Smashing Automatic Speech Recognition Models into a Pipeline
This tutorial demonstrates how to use the pruna package to optimize any custom whisper model. In this case, the outputted model is a smashed whisper model wrapped in an efficient pipeline. We will use the openai/whisper-large-v3 model as an example.
Loading the ASR model
First, load your asr model.
import torch
from transformers import AutoModelForSpeechSeq2Seq, AutoProcessor, pipeline, AutoTokenizer, AutoFeatureExtractor
from datasets import load_dataset
import tokenizers
device = "cuda" if torch.cuda.is_available() else "cpu"
torch_dtype = torch.float16 if torch.cuda.is_available() else torch.float32
model_id = "openai/whisper-large-v3"
model = AutoModelForSpeechSeq2Seq.from_pretrained(
model_id, torch_dtype=torch_dtype, use_safetensors=True, low_cpu_mem_usage=True,
)
model.to(device)
processor = AutoProcessor.from_pretrained(model_id)
Initializing the Smash Config
Next, initialize the smash_config.
from pruna_engine.SmashConfig import SmashConfig
# Initialize the SmashConfig
smash_config = SmashConfig()
smasher_config['compilers'] = ['ws2t', 'c_whisper']
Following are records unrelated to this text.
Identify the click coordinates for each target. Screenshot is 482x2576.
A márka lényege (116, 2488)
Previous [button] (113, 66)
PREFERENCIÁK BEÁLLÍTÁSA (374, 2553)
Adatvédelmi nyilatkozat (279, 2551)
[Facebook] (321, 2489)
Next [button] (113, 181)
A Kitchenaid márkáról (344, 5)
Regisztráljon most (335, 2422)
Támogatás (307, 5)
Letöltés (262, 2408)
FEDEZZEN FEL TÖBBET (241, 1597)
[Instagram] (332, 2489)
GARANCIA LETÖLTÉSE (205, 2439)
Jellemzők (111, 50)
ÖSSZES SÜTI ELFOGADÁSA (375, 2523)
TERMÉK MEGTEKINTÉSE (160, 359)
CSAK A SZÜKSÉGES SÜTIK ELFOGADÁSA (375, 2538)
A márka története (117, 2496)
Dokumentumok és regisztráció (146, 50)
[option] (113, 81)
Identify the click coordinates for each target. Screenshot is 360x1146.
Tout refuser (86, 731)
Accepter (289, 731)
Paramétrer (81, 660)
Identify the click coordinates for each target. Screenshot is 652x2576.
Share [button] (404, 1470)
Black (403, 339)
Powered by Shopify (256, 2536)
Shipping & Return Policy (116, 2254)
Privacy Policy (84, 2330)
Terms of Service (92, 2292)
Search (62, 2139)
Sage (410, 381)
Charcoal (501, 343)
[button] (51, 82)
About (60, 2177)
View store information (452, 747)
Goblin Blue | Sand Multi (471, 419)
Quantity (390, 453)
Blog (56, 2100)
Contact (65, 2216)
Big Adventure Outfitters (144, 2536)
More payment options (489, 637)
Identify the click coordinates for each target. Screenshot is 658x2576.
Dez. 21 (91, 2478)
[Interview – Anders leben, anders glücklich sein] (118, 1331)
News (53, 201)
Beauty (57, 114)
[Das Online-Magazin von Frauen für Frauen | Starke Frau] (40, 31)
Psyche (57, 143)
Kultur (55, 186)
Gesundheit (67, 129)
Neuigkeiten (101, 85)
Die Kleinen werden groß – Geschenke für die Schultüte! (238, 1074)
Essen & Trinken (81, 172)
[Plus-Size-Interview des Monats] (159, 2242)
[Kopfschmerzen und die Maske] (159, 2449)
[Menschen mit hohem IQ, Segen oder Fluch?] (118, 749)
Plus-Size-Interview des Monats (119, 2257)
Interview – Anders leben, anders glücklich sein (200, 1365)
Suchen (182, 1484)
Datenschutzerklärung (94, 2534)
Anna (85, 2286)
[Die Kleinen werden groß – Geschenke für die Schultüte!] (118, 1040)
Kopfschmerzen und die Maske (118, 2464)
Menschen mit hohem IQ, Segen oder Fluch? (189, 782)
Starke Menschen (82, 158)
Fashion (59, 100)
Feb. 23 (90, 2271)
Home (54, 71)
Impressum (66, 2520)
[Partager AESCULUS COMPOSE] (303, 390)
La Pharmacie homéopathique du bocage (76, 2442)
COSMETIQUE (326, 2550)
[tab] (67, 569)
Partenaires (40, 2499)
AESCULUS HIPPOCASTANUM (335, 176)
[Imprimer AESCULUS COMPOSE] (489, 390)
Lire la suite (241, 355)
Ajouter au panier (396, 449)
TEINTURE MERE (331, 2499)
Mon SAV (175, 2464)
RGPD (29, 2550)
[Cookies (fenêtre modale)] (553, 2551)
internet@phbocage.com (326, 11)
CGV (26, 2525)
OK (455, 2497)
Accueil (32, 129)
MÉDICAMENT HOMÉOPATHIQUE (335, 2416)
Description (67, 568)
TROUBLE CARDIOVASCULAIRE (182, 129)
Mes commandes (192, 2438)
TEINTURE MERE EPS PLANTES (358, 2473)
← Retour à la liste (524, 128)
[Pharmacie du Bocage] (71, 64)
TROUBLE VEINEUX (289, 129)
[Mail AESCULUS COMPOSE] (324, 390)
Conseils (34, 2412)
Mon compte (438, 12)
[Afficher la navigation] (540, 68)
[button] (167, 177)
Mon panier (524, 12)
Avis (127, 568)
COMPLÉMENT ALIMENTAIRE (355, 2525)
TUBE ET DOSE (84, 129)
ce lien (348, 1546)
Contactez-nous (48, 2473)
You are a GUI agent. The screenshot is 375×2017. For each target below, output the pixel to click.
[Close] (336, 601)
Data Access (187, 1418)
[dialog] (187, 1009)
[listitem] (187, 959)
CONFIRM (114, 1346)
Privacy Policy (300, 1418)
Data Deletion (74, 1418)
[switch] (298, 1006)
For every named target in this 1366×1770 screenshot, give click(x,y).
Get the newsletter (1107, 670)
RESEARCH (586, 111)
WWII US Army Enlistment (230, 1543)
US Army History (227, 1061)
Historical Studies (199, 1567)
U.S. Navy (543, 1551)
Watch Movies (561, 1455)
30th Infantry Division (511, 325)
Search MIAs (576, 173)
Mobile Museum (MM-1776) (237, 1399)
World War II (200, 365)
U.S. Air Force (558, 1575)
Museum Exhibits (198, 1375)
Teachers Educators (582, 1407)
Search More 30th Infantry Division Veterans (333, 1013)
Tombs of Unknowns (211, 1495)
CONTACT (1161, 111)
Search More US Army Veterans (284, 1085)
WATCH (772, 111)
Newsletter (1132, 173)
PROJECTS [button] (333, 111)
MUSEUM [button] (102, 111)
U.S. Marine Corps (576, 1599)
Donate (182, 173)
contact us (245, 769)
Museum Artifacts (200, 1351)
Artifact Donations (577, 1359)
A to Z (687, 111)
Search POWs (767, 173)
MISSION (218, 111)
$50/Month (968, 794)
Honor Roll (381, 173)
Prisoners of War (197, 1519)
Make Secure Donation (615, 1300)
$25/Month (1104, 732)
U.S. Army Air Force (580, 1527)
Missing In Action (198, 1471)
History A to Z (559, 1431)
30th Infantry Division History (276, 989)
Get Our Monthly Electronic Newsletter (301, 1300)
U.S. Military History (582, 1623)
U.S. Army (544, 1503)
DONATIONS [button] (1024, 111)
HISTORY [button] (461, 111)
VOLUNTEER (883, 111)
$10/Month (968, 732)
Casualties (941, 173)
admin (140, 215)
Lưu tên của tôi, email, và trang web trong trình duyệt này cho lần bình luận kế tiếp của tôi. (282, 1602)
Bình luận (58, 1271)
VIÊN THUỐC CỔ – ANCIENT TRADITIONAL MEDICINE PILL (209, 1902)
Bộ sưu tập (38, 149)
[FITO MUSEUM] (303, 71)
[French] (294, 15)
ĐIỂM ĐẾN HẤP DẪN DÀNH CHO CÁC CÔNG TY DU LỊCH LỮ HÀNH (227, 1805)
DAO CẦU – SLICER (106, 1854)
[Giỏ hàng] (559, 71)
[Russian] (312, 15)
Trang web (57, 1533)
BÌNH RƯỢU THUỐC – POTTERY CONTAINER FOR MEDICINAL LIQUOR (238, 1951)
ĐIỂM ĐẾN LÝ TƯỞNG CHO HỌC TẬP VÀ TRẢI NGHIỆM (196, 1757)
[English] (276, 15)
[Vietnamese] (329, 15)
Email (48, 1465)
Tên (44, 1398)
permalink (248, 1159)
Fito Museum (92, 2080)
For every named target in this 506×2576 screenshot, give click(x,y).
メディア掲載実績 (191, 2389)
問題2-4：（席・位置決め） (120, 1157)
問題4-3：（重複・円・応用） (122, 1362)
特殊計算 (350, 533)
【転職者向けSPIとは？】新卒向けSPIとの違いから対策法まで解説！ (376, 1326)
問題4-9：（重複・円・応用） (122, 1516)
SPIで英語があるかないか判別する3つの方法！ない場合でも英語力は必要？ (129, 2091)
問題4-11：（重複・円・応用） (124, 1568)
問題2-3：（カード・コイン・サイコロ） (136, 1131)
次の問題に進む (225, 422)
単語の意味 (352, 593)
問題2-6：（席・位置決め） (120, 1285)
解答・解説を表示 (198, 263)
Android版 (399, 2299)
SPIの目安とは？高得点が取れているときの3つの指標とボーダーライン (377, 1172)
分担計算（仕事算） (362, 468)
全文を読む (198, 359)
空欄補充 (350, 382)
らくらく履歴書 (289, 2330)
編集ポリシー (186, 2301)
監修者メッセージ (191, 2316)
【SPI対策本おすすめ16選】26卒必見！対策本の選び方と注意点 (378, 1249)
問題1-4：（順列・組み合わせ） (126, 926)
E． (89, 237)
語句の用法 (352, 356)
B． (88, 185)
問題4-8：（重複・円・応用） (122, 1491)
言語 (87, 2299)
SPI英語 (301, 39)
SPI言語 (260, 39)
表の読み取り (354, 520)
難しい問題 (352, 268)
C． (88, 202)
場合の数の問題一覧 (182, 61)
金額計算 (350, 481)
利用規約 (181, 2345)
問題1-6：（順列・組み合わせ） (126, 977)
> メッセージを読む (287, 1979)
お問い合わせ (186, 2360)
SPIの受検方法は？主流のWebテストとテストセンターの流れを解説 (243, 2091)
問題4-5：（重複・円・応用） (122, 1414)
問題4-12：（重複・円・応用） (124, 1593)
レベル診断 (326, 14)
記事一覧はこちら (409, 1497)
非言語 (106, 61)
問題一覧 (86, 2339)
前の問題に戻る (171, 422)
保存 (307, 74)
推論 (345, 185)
smasher_config['processor'] = processor
# uncomment the following line to quantize the model to 8 bits
# smasher_config['weight_quantization_bits'] = 8
Smashing the Model
Now, smash the model.
from pruna.smash import smash
# Smash the model
smashed_model = smash(
model=model,
api_key='<your-api-key>', # replace <your-api-key> with your actual API key
smash_config=smash_config,
)
Don’t forget to replace the api_key by the one provided by PrunaAI.
Preparing the Input
wget https://huggingface.co/datasets/reach-vb/random-audios/resolve/main/sam_altman_lex_podcast_367.flac
audio_sample = 'sam_altman_lex_podcast_367.flac'
Running the Model
Finally, run the model to transcribe the audio file.
# Display the result
smashed_model(sample)
Wrap Up
Congratulations! You have successfully smashed an ASR model. You can now use the pruna package to optimize any custom ASR model. The only parts that you should modify are step 1 and step 5 to fit your use case.